Segment Start: Available records

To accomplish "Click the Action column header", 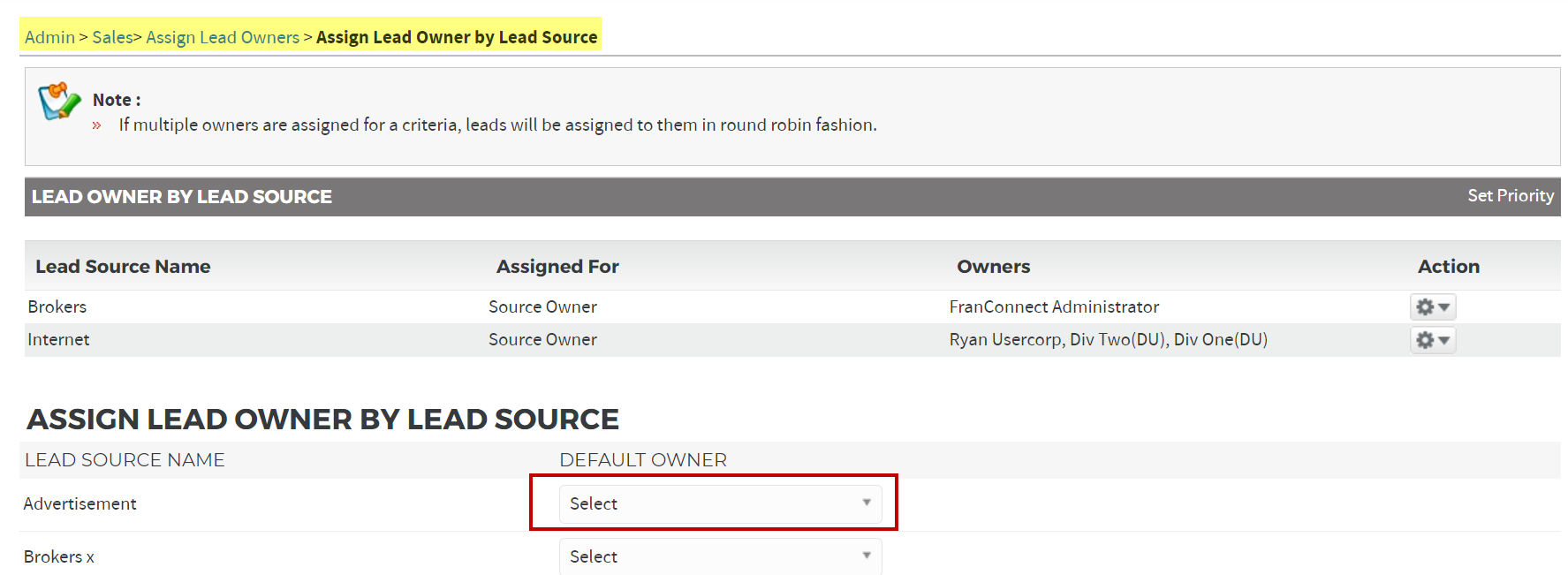I will (1448, 267).
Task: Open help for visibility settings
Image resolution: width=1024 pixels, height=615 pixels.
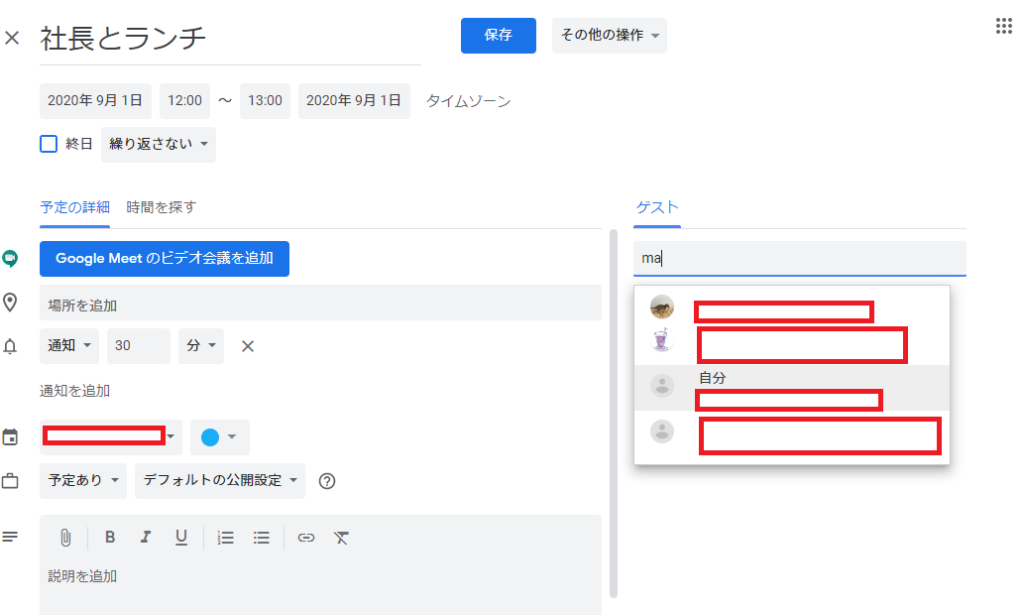Action: 326,481
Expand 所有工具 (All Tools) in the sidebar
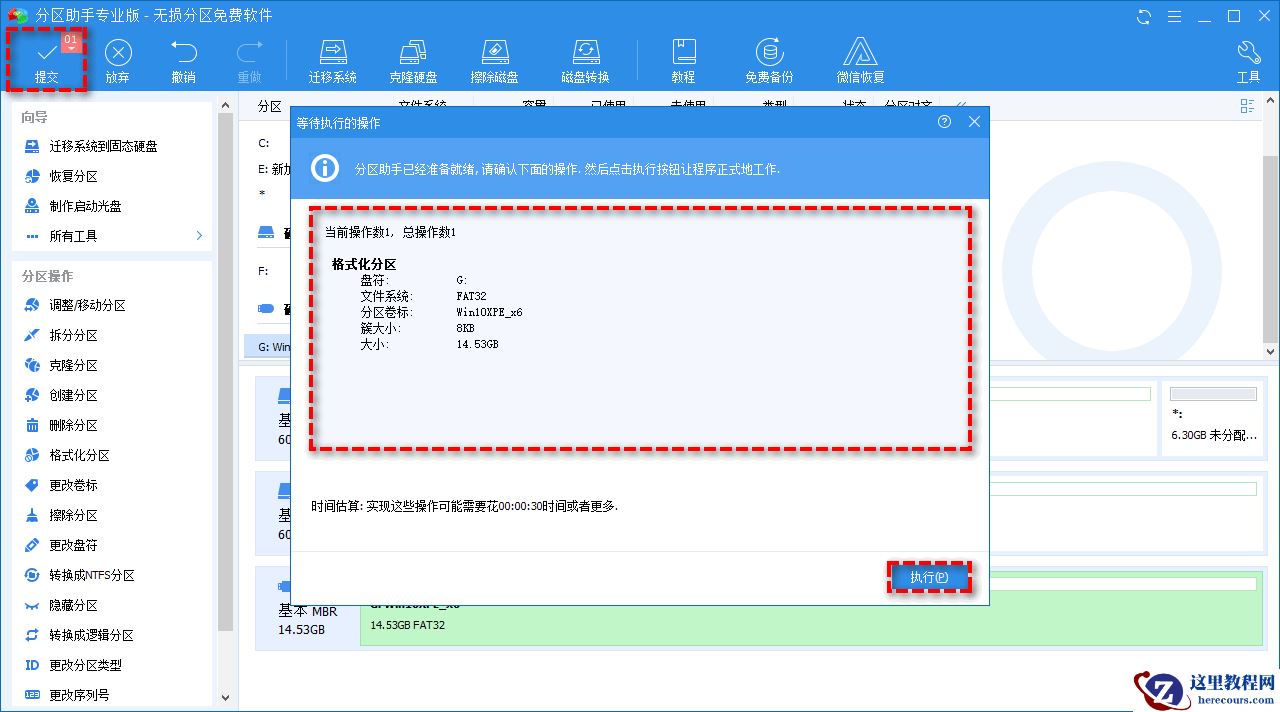This screenshot has height=712, width=1280. tap(91, 236)
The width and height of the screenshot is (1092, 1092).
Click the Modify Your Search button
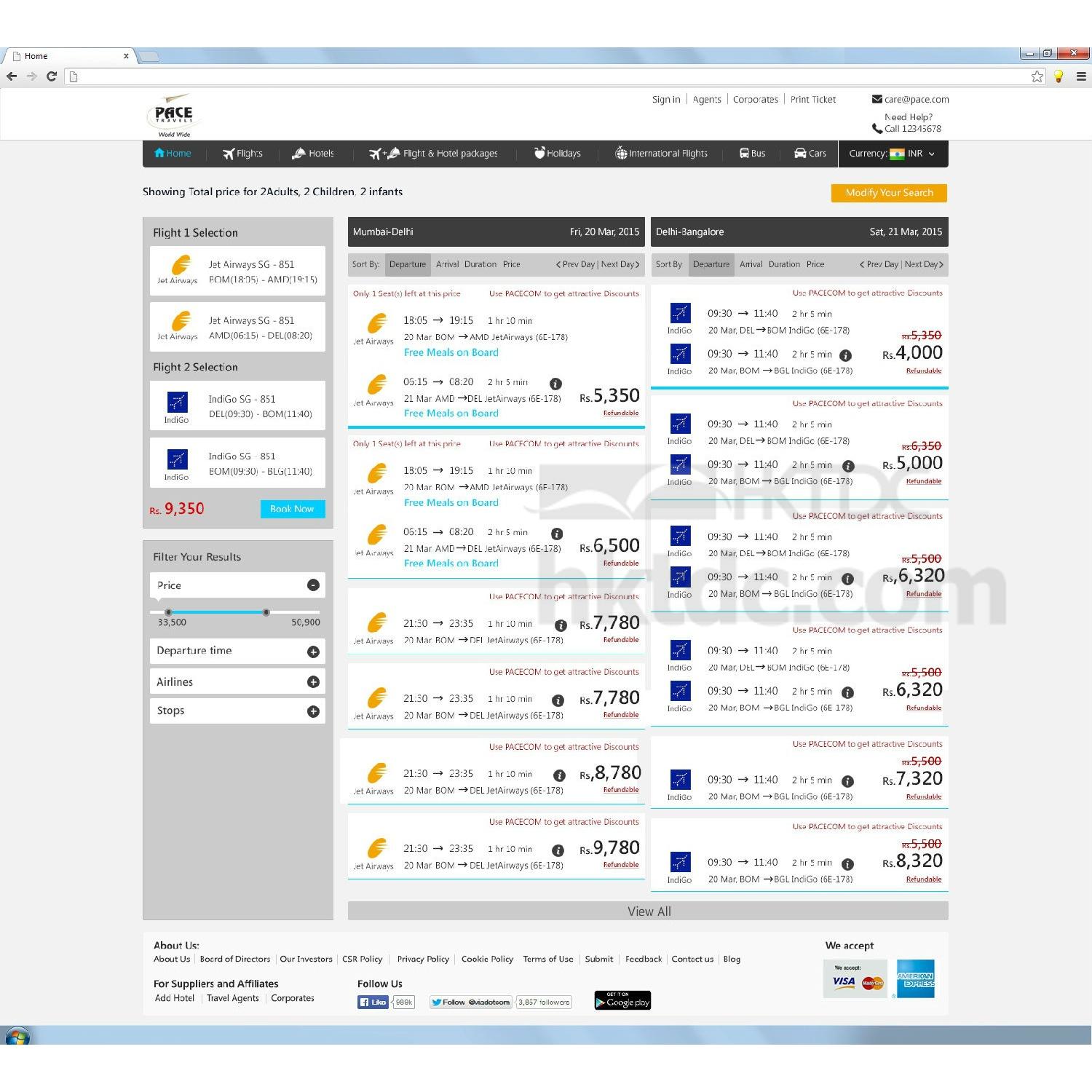[889, 193]
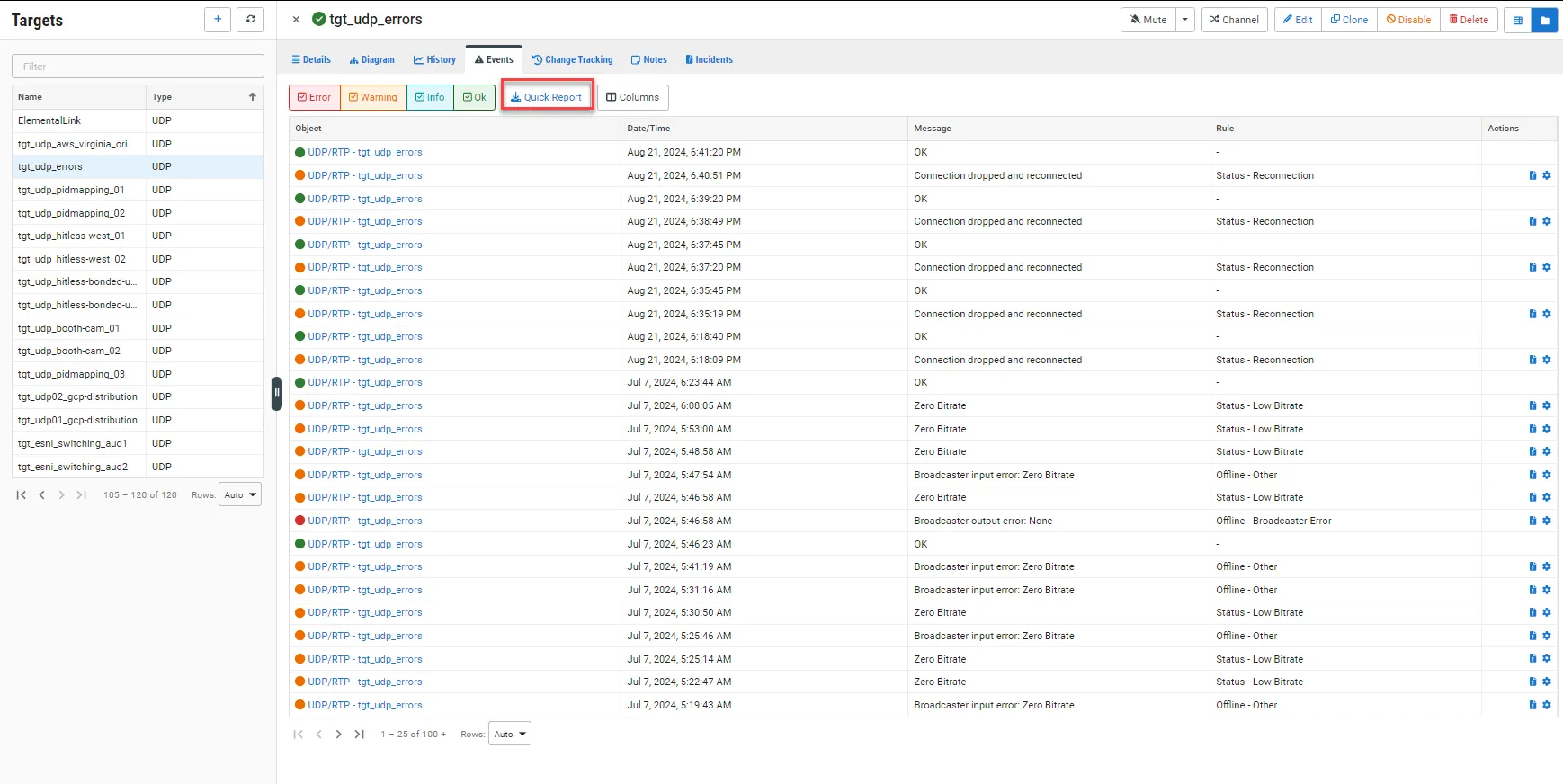Viewport: 1563px width, 784px height.
Task: Toggle the Warning event filter
Action: coord(373,97)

Segment End: Available records

• Your objective: Only the lines from the line with "The width and" through the end of the records belong in your copy. Repeat them exactly, without pictures.

• Solution below:
The width and height of the screenshot is (1092, 1092).
Click the Modify Your Search button
[889, 193]
Viewport: 1563px width, 784px height.
Task: Toggle the Warning event filter
Action: coord(373,97)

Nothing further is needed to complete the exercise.